YOUR TASK: Copy out every one of the items below verbatim, line for line, with nothing added or changed.

------ SUPPLIED MATERIAL

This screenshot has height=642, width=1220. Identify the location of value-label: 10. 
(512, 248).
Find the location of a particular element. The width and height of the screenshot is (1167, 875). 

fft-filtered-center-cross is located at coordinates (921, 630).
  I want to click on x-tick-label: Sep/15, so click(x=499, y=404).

------------

THE ANSWER:
This screenshot has height=642, width=1220. Identify the location of value-label: 10. 
(512, 248).
Find the location of a particular element. The width and height of the screenshot is (1167, 875). 

fft-filtered-center-cross is located at coordinates (921, 630).
  I want to click on x-tick-label: Sep/15, so click(x=499, y=404).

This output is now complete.